Can you quote the items verbatim, starting with the first line and going on through the line containing "will (898, 186).", both included?

======== GIVEN INFORMATION ========

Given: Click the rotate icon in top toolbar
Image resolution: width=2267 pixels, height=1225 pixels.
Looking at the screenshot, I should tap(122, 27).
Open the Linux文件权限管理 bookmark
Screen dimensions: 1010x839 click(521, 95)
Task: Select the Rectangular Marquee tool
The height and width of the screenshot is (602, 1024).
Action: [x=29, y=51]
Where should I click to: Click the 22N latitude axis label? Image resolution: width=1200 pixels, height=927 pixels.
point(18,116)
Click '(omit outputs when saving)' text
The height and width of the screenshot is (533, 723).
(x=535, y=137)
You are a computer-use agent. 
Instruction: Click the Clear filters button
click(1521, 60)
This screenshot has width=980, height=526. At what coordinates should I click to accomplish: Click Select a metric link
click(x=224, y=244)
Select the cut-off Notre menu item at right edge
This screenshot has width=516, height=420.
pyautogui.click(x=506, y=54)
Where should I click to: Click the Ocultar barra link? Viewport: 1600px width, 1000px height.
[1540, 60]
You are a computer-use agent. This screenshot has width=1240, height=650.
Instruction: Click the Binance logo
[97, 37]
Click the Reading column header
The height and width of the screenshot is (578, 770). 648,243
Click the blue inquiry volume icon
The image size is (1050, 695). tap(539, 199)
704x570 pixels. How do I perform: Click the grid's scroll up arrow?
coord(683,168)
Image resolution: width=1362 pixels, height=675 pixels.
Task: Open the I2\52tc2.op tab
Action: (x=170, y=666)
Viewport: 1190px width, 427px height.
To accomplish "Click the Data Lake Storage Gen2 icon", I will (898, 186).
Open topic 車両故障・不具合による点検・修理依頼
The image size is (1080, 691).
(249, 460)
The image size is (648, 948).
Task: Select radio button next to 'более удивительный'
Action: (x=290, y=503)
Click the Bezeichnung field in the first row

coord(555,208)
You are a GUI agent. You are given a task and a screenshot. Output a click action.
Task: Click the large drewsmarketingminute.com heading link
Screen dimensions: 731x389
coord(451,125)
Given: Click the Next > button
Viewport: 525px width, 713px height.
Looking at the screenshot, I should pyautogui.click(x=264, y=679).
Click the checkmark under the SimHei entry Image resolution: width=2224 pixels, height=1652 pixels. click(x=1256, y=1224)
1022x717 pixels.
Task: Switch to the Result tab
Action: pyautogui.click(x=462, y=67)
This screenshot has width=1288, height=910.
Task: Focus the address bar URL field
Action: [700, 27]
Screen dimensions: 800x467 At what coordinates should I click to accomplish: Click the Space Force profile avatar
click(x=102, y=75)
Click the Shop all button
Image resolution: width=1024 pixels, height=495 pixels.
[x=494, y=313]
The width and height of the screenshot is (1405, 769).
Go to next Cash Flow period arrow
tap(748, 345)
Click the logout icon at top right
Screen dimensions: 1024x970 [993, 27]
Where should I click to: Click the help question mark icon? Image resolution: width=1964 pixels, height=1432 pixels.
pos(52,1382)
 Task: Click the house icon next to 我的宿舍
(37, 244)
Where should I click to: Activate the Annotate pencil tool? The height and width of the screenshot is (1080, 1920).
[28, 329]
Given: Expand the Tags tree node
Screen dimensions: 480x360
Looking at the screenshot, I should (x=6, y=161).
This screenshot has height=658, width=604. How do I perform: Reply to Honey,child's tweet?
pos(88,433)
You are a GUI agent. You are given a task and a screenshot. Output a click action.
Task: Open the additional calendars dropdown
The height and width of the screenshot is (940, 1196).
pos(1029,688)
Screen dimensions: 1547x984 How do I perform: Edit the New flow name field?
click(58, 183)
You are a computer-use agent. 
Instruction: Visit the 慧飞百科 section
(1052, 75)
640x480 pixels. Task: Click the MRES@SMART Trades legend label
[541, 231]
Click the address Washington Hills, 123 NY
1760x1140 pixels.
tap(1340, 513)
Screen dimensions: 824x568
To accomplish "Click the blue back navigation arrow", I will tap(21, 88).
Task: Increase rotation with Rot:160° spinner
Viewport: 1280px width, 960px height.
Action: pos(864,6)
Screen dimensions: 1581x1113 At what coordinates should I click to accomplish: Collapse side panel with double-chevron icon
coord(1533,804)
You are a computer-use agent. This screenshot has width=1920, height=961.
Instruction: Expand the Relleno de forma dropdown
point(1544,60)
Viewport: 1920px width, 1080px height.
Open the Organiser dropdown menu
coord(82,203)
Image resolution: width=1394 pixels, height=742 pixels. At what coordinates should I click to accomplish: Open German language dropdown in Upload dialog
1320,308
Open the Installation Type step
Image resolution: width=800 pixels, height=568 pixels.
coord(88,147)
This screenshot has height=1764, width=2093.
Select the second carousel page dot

========

SOLUTION TO THE PROBLEM —
Given: Click the rotate icon in top toolbar
Image resolution: width=2267 pixels, height=1225 pixels.
Looking at the screenshot, I should tap(122, 27).
Open the Linux文件权限管理 bookmark
Screen dimensions: 1010x839 click(521, 95)
Task: Select the Rectangular Marquee tool
The height and width of the screenshot is (602, 1024).
Action: [x=29, y=51]
Where should I click to: Click the 22N latitude axis label? Image resolution: width=1200 pixels, height=927 pixels.
point(18,116)
Click '(omit outputs when saving)' text
The height and width of the screenshot is (533, 723).
(x=535, y=137)
You are a computer-use agent. 
Instruction: Click the Clear filters button
click(1521, 60)
This screenshot has width=980, height=526. At what coordinates should I click to accomplish: Click Select a metric link
click(x=224, y=244)
Select the cut-off Notre menu item at right edge
This screenshot has width=516, height=420.
pyautogui.click(x=506, y=54)
Where should I click to: Click the Ocultar barra link? Viewport: 1600px width, 1000px height.
[1540, 60]
You are a computer-use agent. This screenshot has width=1240, height=650.
Instruction: Click the Binance logo
[97, 37]
Click the Reading column header
The height and width of the screenshot is (578, 770). 648,243
Click the blue inquiry volume icon
The image size is (1050, 695). tap(539, 199)
704x570 pixels. How do I perform: Click the grid's scroll up arrow?
coord(683,168)
Image resolution: width=1362 pixels, height=675 pixels.
Task: Open the I2\52tc2.op tab
Action: (x=170, y=666)
Viewport: 1190px width, 427px height.
To accomplish "Click the Data Lake Storage Gen2 icon", I will (898, 186).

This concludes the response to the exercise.